De los miedos, unos paralizan, otros avisan peligro, unos pocos

impiden vivir. Cada miedo tiene una razón y una función. La

respuesta al miedo y los miedos depende de lo que hacemos con

ellos. Algo bueno debe haber en su genética, su envoltorio y en

los intentos de respuesta.

En el Evangelio que escuchamos es notoria la aparición de

miedos en una comunidad de Mateo, amedrentada por causasdiversas. Jesús responde con la invitación a “no tener miedo”.

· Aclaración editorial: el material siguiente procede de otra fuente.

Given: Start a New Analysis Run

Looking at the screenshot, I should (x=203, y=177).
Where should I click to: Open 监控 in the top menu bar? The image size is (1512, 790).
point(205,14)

En un principio, afirma la confianza en que la verdad triunfa

siempre: “No hay nada oculto que no llegue a descubrirse”. Pero

hay algo más: te pueden quitar todo, quitarte de en medio, pero

no te pueden quitar tu interioridad; tu verdad, tu fe en Dios en

quien has puesto toda la confianza. Es más, si alguien intenta

quitarte a Dios, él dará la cara por ti, no te dejará en

desamparo. Tan decisiva es la fe en Dios en el camino de la

vida.

La lección es clara y contundente: nadie nos puede quitar lo

verdaderamente importante; estamos en las manos de Dios; él

es el mejor seguro contra toda inseguridad. Confiar en él es

tener la vida asegurada para siempre. Las imágenes con que se

describe la confianza filial son de una extrema finura: “Los

pájaros del cielo… Hasta los cabellos de tu cabeza están

contados… Ustedes valen mucho más que todos los pájaros del

mundo…”

“¡No teman!”; es otra manera de decir “¡tengan fe!”, en cualquier

circunstancia de la vida, en verano y en invierno, en primavera

y en el otoño de la vida, con mundial o sin mundial.

¡Felicidades, papás! ¡Tengan fe en Dios!